## begin
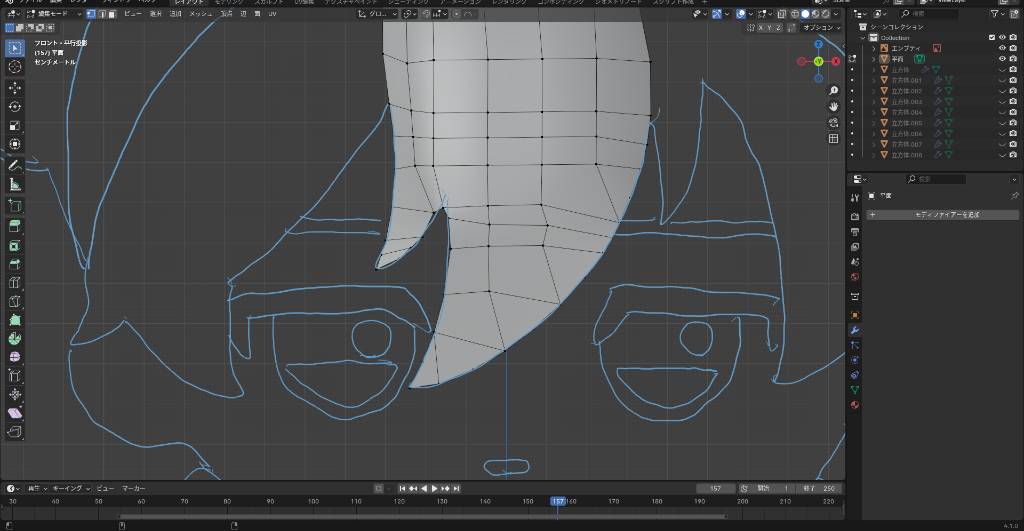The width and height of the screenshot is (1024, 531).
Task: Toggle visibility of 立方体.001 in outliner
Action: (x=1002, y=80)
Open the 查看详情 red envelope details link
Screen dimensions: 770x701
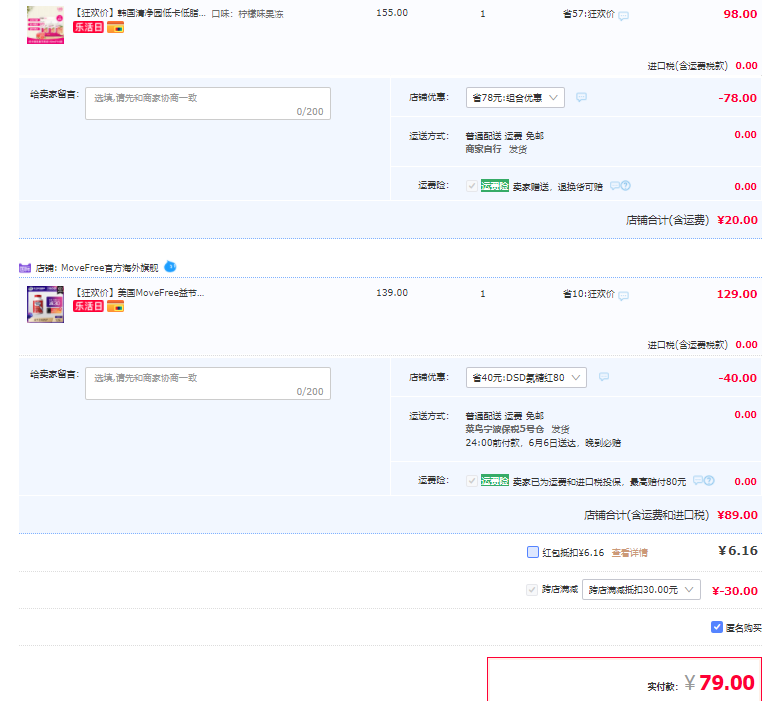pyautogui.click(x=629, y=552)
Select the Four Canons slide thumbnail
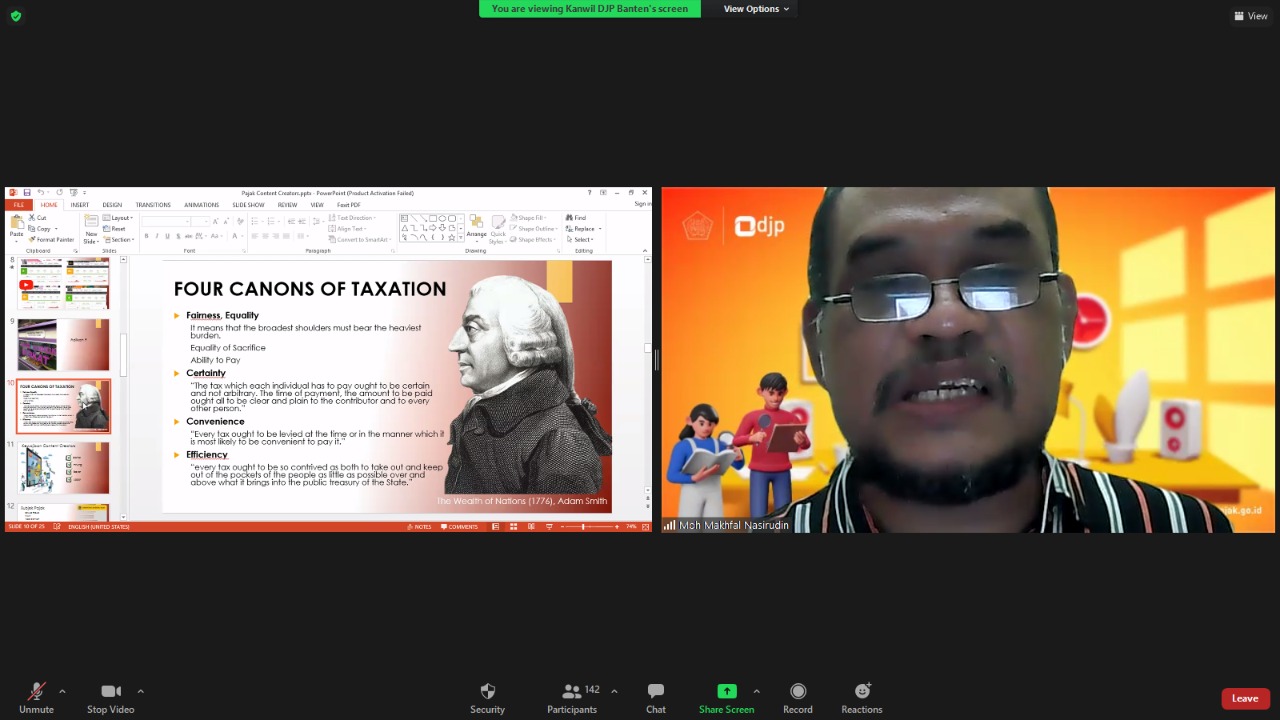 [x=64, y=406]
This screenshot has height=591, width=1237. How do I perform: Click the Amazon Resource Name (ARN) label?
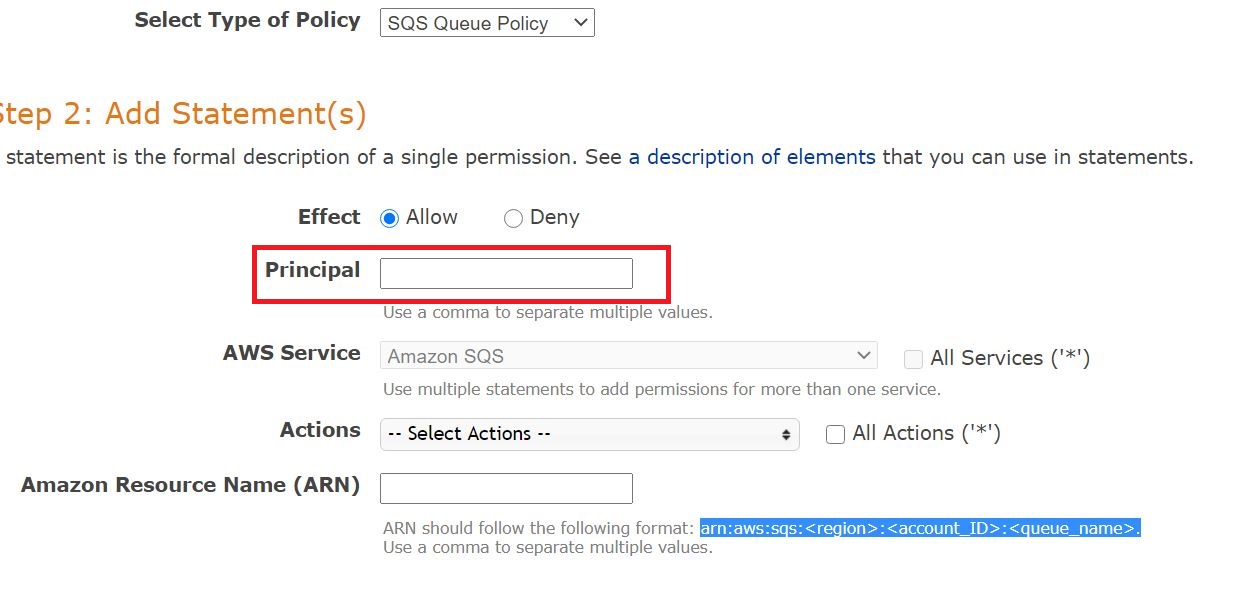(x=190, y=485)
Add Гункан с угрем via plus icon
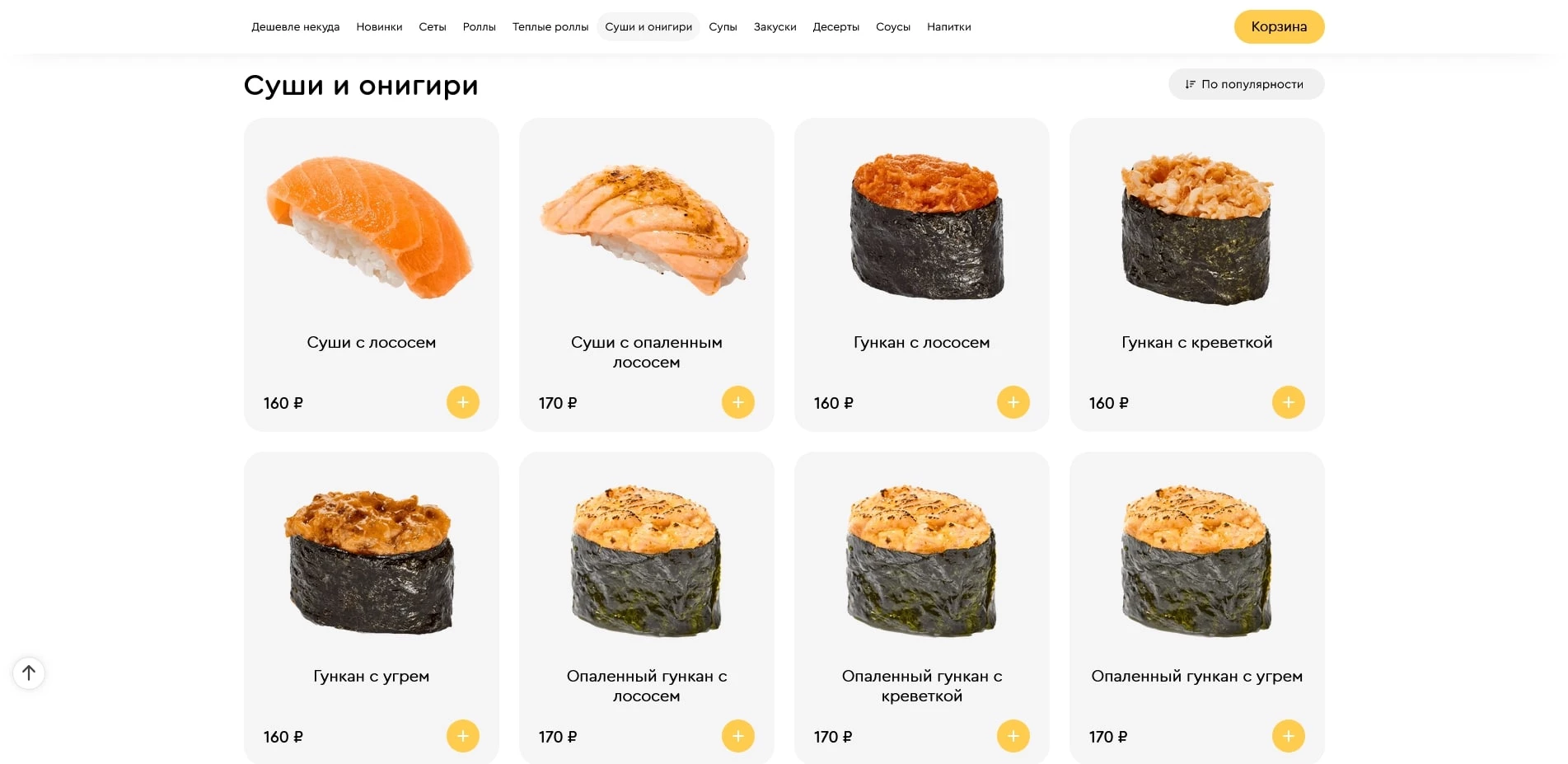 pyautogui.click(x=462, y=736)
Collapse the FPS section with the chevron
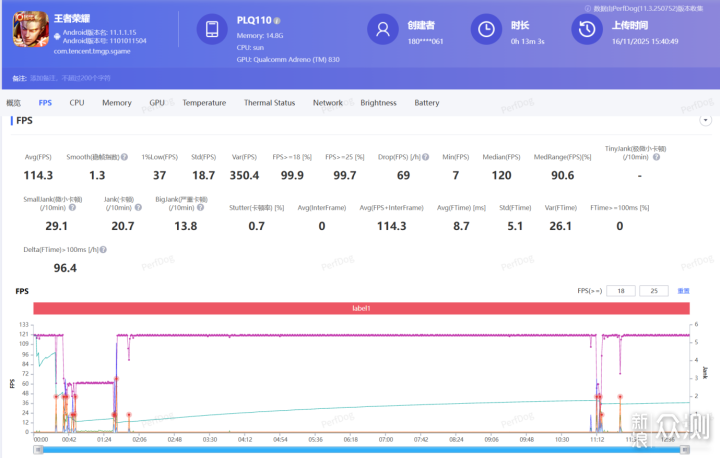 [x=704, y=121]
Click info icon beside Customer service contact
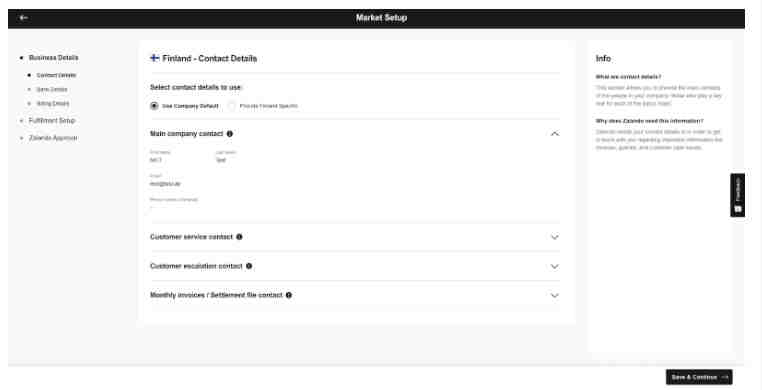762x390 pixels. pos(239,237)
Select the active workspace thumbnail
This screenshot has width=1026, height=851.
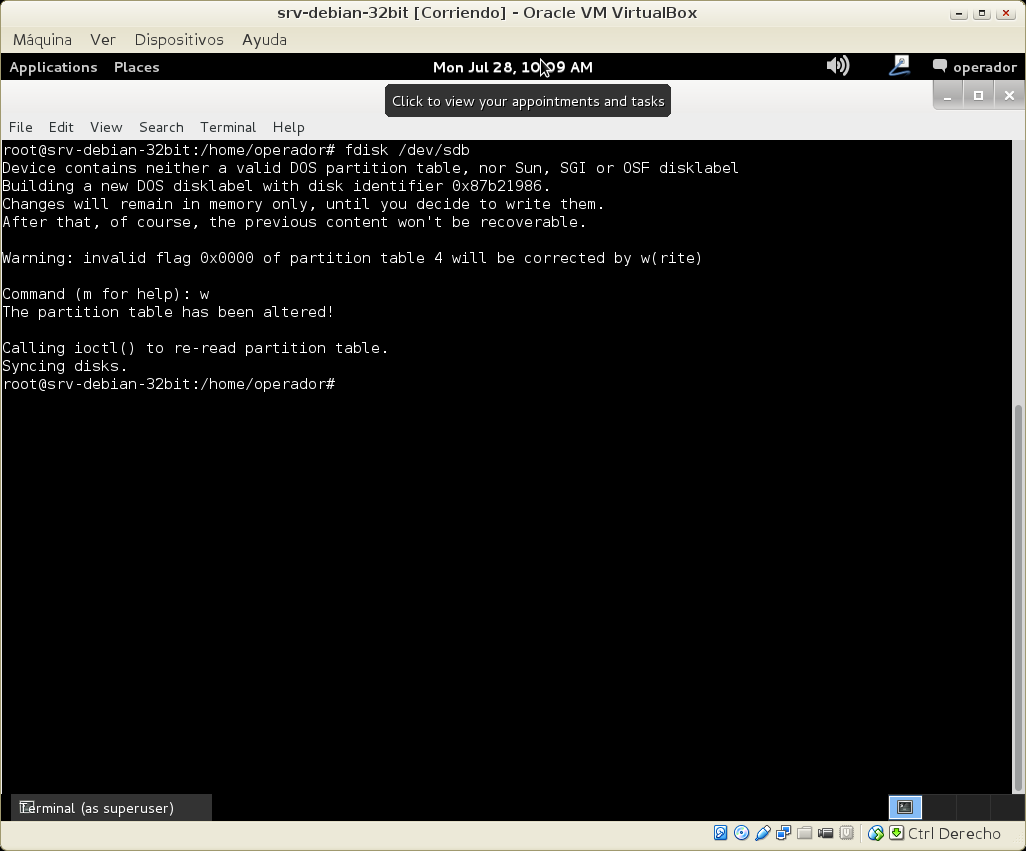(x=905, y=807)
## end
◆ **Set exercise**
Can you copy all the items above word for word, with the pictures left out?

◆ **Solution to this problem**
The width and height of the screenshot is (1024, 531).
Task: Toggle visibility of 立方体.001 in outliner
Action: (x=1002, y=80)
Open the 查看详情 red envelope details link
Screen dimensions: 770x701
pyautogui.click(x=629, y=552)
Select the Four Canons slide thumbnail
 [x=64, y=406]
This screenshot has height=591, width=1237. How do I perform: Click the Amazon Resource Name (ARN) label?
(x=190, y=485)
Add Гункан с угрем via plus icon
 pyautogui.click(x=462, y=736)
Collapse the FPS section with the chevron
 [x=704, y=121]
Click info icon beside Customer service contact
762x390 pixels. pos(239,237)
Select the active workspace thumbnail
This screenshot has width=1026, height=851.
(x=905, y=807)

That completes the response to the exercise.